Faced with many utilitarian and aesthetic choices, a volunteer citizens group continues to help shape the Warren Street Improvement project.
It is hoped that a community-collaborative design effort to renovate the Warren Street corridor will enhance the area visually and economically.
The Jan. 12 Warren Street Improvement Project workshop was designed to gather opinion on the Warren Street project from the focus group and public at large “to help shape” the project and “to shape your community,” a Jan. 9 Public Works press release explained. The meeting was facilitated by City of Bishop Public Works Director David Grah and Los Angeles-based engineer Elaine Kabala, a Bishop Union High School graduate who said she is lending her architectural and planning services as a “volunteer effort.”

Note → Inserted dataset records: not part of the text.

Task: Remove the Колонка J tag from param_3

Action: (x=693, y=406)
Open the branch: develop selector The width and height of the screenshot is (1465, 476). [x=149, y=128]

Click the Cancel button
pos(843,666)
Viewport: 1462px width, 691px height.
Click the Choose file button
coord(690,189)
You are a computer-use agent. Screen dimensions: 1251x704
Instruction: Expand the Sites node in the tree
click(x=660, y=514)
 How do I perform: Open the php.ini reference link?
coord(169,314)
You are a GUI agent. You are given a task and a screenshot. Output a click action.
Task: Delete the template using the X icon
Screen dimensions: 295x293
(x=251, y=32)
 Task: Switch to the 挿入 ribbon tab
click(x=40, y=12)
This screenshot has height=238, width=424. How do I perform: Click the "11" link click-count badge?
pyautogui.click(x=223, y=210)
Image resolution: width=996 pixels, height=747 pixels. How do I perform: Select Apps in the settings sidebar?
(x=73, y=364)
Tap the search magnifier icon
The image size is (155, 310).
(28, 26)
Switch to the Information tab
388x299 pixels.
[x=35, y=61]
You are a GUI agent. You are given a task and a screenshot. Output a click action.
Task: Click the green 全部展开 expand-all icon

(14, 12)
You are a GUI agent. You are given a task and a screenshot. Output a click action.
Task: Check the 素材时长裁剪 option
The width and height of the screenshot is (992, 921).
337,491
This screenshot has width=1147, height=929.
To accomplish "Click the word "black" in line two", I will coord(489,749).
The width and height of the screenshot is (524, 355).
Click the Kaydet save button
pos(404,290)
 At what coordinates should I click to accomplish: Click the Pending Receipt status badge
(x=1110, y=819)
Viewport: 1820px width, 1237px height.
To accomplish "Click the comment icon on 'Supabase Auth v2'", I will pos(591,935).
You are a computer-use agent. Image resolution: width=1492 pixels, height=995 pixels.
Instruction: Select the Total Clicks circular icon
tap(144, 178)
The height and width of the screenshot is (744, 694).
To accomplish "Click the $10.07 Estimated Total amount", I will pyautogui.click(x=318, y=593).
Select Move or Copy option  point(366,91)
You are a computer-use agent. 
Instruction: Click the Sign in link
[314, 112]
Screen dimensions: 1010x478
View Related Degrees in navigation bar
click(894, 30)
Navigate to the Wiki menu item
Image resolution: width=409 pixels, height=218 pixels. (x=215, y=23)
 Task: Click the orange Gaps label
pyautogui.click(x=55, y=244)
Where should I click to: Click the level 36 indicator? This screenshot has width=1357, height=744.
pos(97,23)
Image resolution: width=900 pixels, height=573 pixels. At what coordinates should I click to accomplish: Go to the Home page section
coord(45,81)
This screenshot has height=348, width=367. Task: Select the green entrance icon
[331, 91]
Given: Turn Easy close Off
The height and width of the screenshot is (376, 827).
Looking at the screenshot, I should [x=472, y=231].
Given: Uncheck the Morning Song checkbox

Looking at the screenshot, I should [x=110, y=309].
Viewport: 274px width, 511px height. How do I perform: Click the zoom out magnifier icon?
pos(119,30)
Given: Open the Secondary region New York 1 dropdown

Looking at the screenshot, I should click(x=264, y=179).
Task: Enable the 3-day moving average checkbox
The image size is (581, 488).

Grah told the City Council at its Jan. 14 meeting, “We got good feedback as we move into the design phase.” According to Public Works, the project is designed to improve Warren Street with new pavement, curbs and sidewalks, as well as street lights, landscaping and other aesthetic touches. If funding permits, side streets along that corridor – South, Lagoon, Church, Academy, Pine and Elm – will also be improved. The project is funded by state and federal gas taxes.
Public Works Superintendent Destin Dishion said that the meeting “reaffirmed that we’re on the right track, a direction people are happy with. It was good to see people come out and have their say.”
The focus group is described by Public Works as “a group of dedicated volunteers who have put the project concept together with an eye to making the street pleasant for pedestrians and shoppers.” Focus group member and Community Printing owner Peter Korngiebel said, “We are a small group but we come to the table with a pretty balanced set of skills. We run the gambit” from the “tidy, neat, utilitarian-oriented” to the more aesthetically-oriented.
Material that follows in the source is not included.